Feature Archive

Having a Happy Retirement

For many retirees, free time takes an emotional toll.

WebMD Feature When Saeed Amanullah retired seven years ago, he thought he had his life all figured out. Like many people hitting the retirement trail, he planned to do some consulting work and to go abroad to see the world.

But for Amanullah, 71, of Orange County, CA, things didn't quite work out the way he expected. His grand plans of turning his civil engineering career into consulting work turned out to be a letdown.

"I found it monotonous," he says, "and I just came to the conclusion that I had to get into something different in order to enjoy myself. But I was puzzled as to what to do because I had no other skills to speak of."

The Dream Turns False

Amanullah's experience is not unique. To most people, retirement sounds like one big dream come true -- until they're actually faced with it.
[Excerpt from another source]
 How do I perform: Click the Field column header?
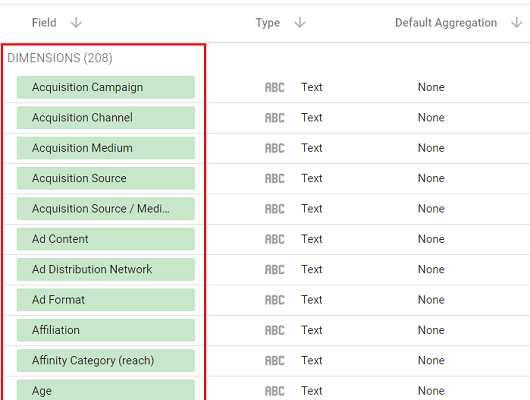pos(44,23)
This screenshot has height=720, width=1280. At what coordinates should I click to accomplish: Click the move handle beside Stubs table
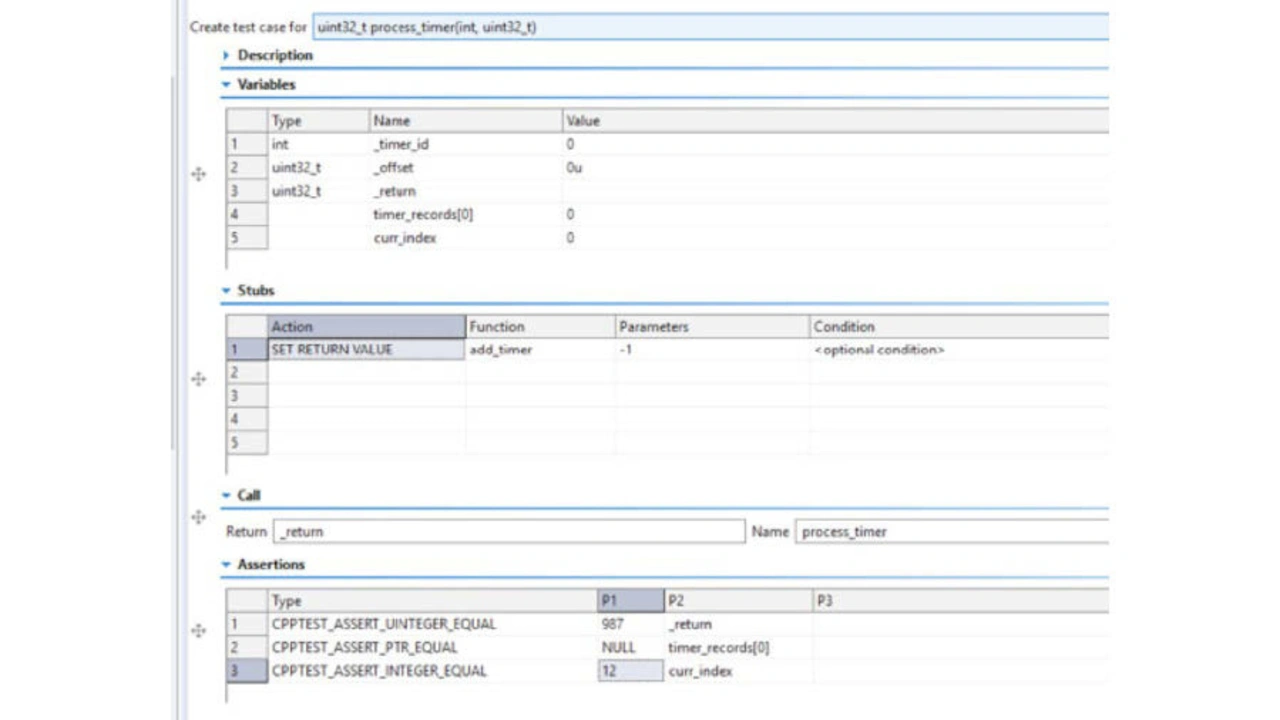(198, 379)
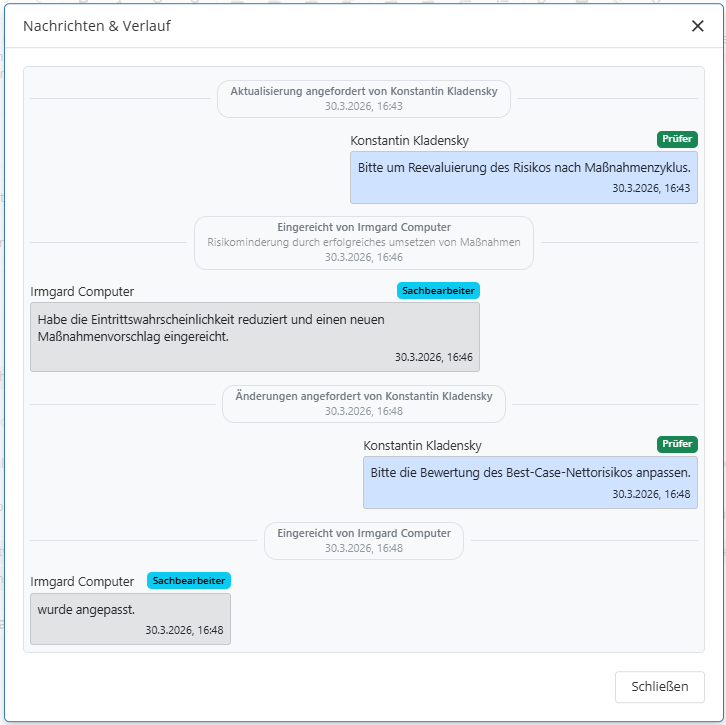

"People have a certain degree of fantasy about retirement," says Denise Loftus, a retirement and employment specialist for the American Association of Retired Persons. After a few months, she says, they realize it's still important to have some purpose and meaning in life. "You just don't play golf and fish endlessly for the rest of your life."

Getting a Plan

"It's important that people face the reality beforehand," Loftus says. "They need to think and plan what they are going to do with all those hours that used to be taken up by work."